On Aug. 23, 2011, at 1:51 p.m., a magnitude 5.8 earthquake sent seismic shock waves from the epicenter in Louisa County for hundreds of miles to the south and north. The event damaged schools, homes, and businesses throughout central Virginia – and 80 miles beyond the epicenter, it put cracks in the Washington Monument and toppled a spire at the National Cathedral.

"Immediately after the earthquake, I drove to Louisa County to start documenting the damage," says Russell Green, associate professor in the Charles E. Via, Jr., Department of Civil and Environmental Engineering at Virginia Tech and a member of the National Science Foundation-sponsored Geotechnical Extreme Events Reconnaissance (GEER) Team.
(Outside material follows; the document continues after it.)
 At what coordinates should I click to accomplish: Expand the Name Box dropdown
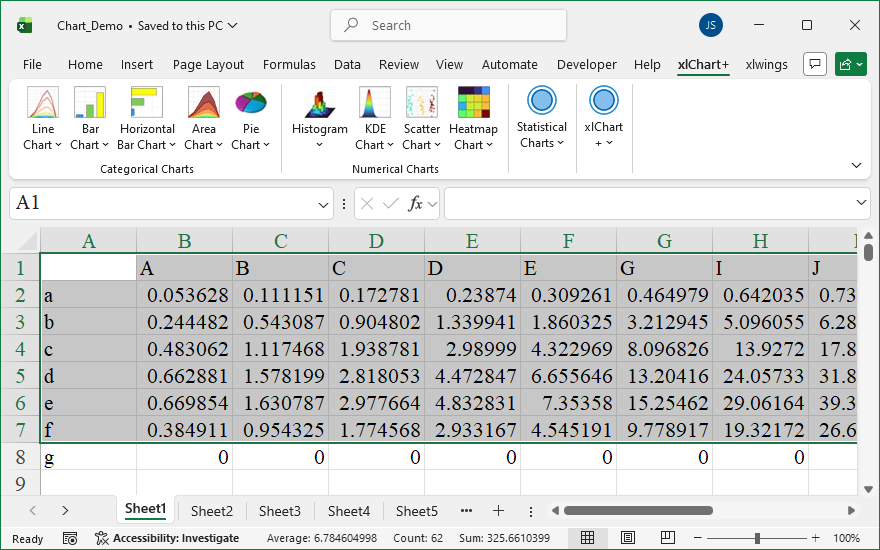(323, 204)
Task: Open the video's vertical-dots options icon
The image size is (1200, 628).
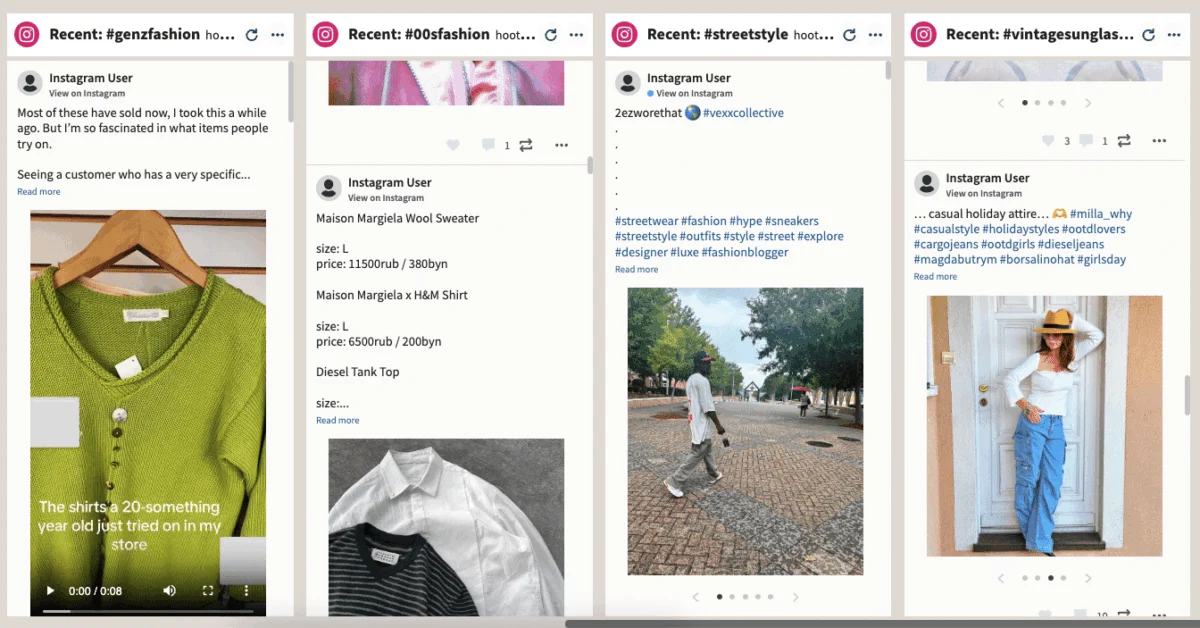Action: coord(246,591)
Green met with Louisa County School Superintendent Deborah Pettit, and they decided to invite the community to a presentation about earthquake geology and ways to reduce structural damage. For the presentation, Green enlisted the aid of Virginia Tech colleague Matthew Eatherton, an expert in structural engineering.

Eatherton had gone to Louisa County as part of an Earthquake Engineering Research Institute team, which, along with the GEER team, investigated possible structural damage at the North Anna Nuclear Power Plant and the Smithsonian Institution.

More than 200 Louisa County residents eager to learn about earthquakes attended the hour-long presentation. Afterward, the audience kept the engineers for another hour of questions and answers. At county residents' request, Green has since returned to Louisa several times to inspect homes and other buildings and to perform field tests.

The Virginia earthquake revealed the particular vulnerability of historic buildings with unreinforced masonry, such as the Washington Monument and National Cathedral. "If an earthquake like this one occurs in a more populous area of the east coast, the amount of damage and injuries associated with unreinforced masonry buildings will likely be a major issue," Eatherton says.